Seguramente habían apostado a un policía cerca de su casa.
Si hubieran comprendido, tal vez hubiesen obrado de otra forma. Pero no podían comprender, y él no les había ayudado. Se había explicado muy mal en sus cartas al periódico.
¿Qué iban a pensar si alquilaba una habitación de hotel?
Ahora cada paso que daba en la ciudad le ponía en peligro, porque no estaba donde hubiera debido estar, porque todo el mundo sabía que su sitio estaba a la cabecera de Mathilde.
¿Podía gritarles que ya no existía ninguna Mathilde, que ahora tenía derecho a comportarse como los demás?
¡Incluso tenía derecho a ir al cine! Había uno no lejos del lugar donde se encontraba.

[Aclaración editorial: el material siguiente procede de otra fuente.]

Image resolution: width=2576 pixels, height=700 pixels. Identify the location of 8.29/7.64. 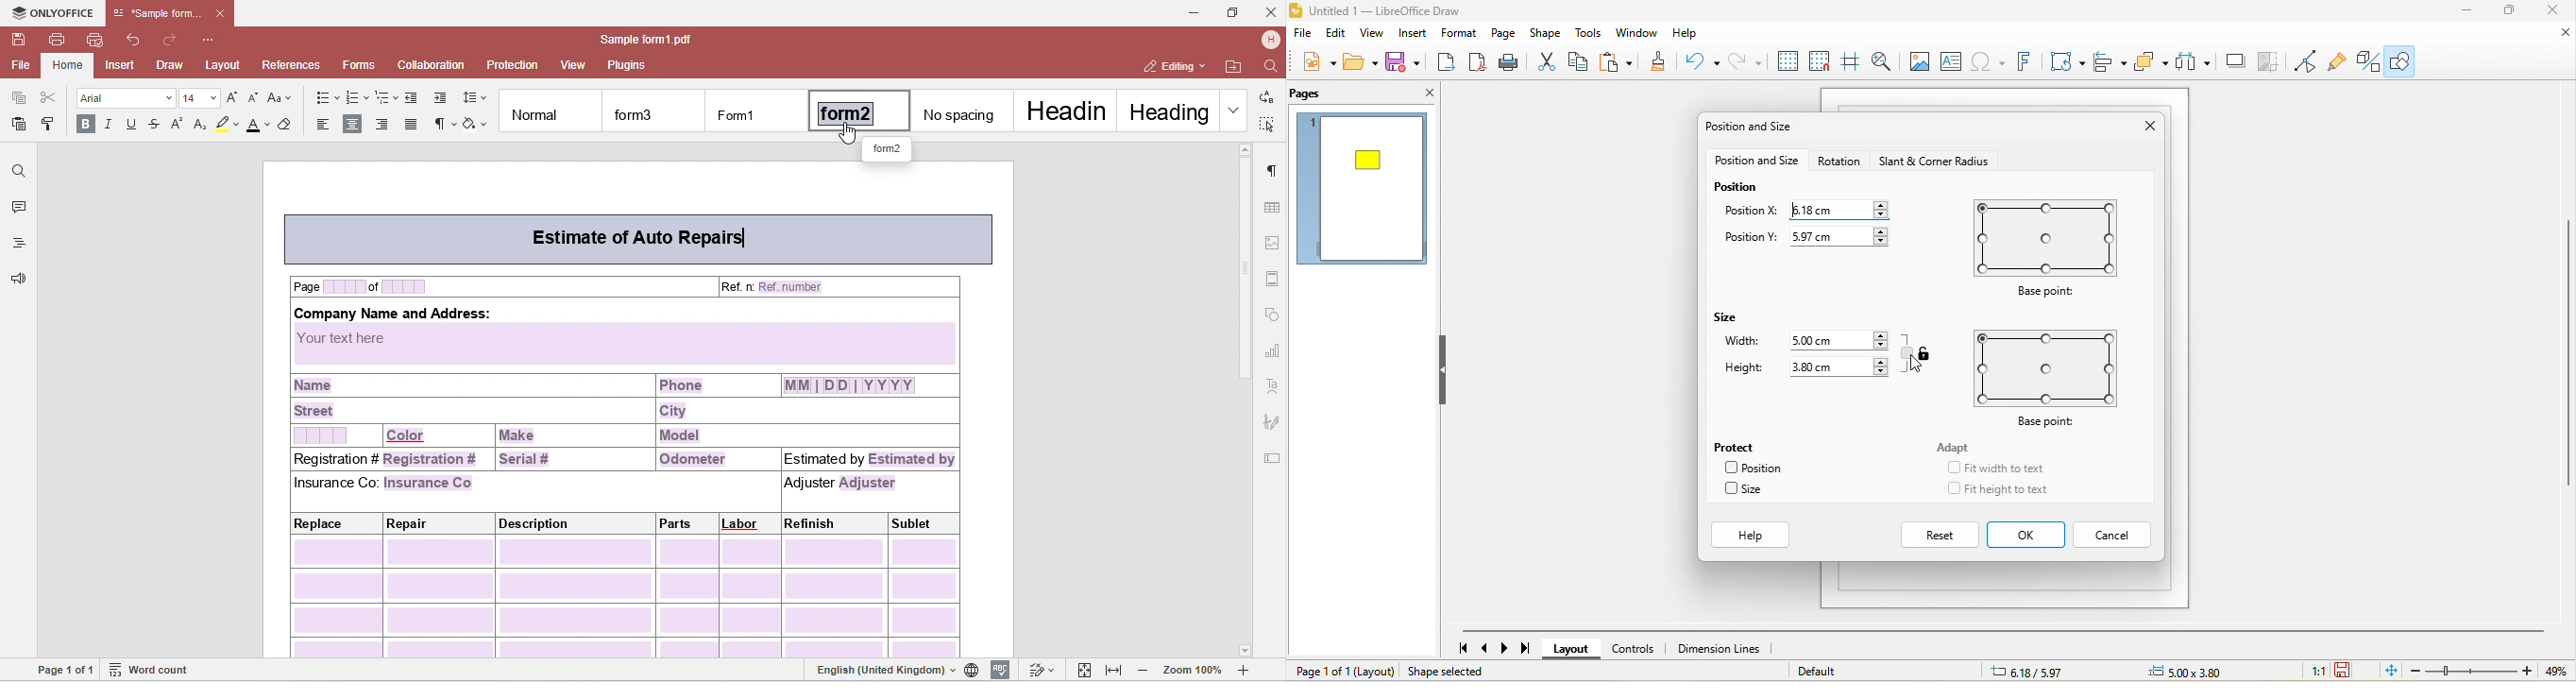
(2057, 671).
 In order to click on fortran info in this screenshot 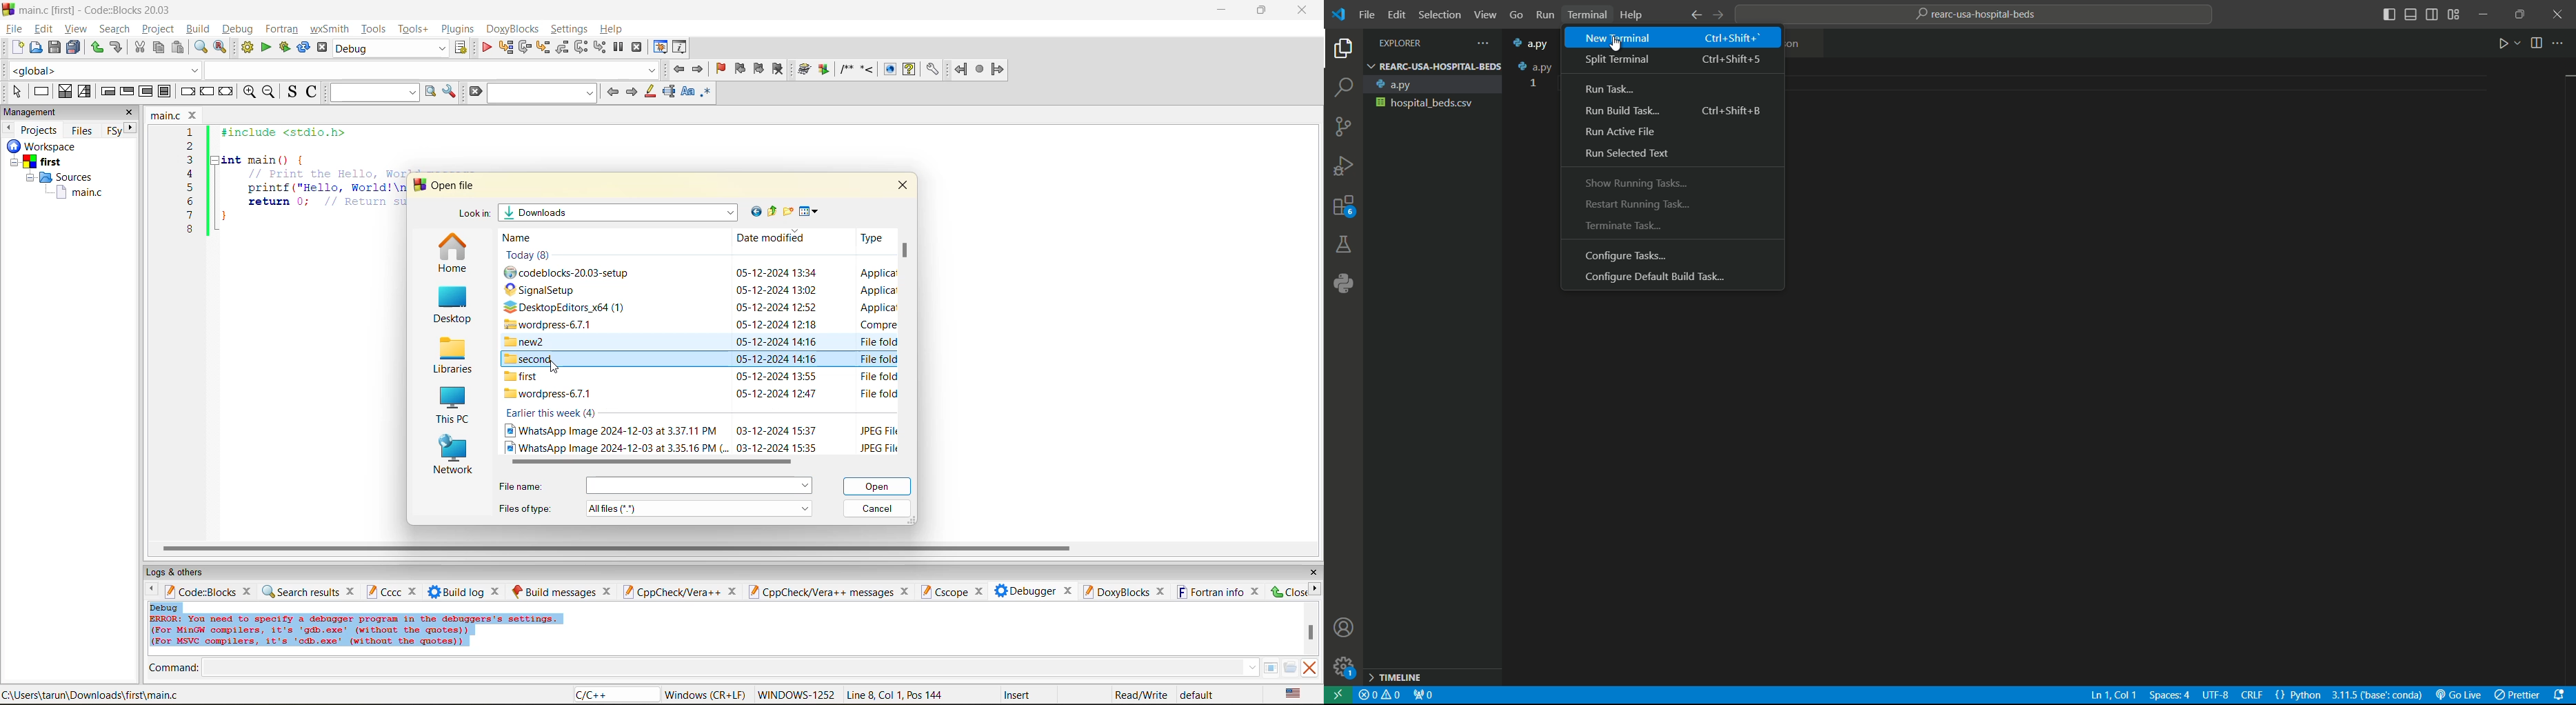, I will do `click(1211, 592)`.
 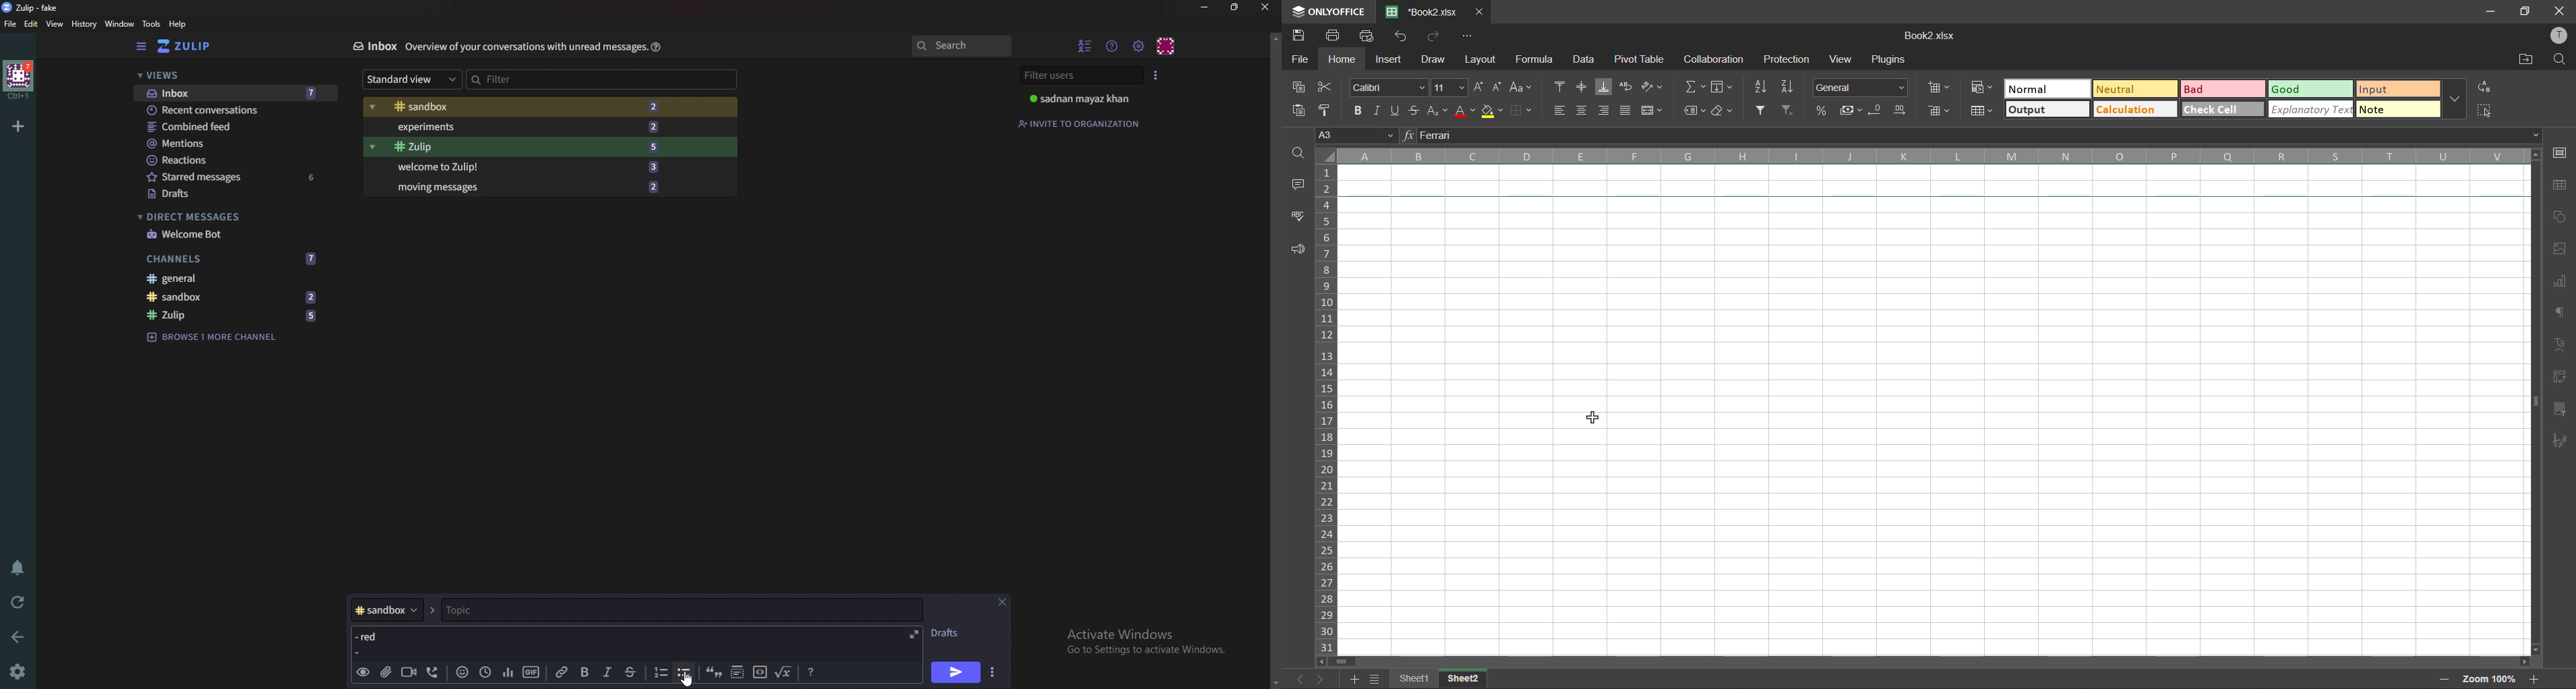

Veía sus luces, los carteles, notaba el tufo que salía del interior. ¡Hacía tanto tiempo que no había ido al cine!
No se atrevía a acercarse a aquella cabina de cristal, a tender unas monedas. Conocía al dueño, que frecuentaba el Café des Colonnes, y que debía encontrarse cerca de la taquillera.
Estaba muy cansado. Le hubiera gustado tomar un baño caliente, tenderse en una cama, entre sábanas muy frescas. Le hubiera gustado tener a su lado a alguien, a una mujer dulce que le hablase con cariño.
Repentinamente pensó en Mademoiselle Berthe, creyó respirar su perfume. Ya había pensado en ella los últimos días. Ya no sabía exactamente qué es lo que había pensado. ¿No había dudado acerca de llevarse o no la cuerda de violonchelo?
Si Paul tenía razón, si el psiquiatra tenía razón, no valía la pena luchar, pero no quería admitirlo, y dio media vuelta, recorriendo una vez más los muelles.
Era una oportunidad, su última oportunidad, era consciente de ello. Eran casi las nueve, y Chantreau ya debía de haber terminado su ronda. ¿Quién sabe si no le encontraría en su casa?
Aunque estuviera borracho, aquello le salvaría. No sabía lo que iba a decirle. No tenía importancia.
Por miedo a las patrullas, daba rodeos. Un gendarme que estaba en una esquina, en la sombra, le siguió por un momento con los ojos. Había debido de reconocerle.
No se veía luz en el primer piso. Por el ojo de la cerradura vio de nuevo la puerta de la cocina, llamó.
Tras una espera, se fue, tambaleándose igual que un borracho.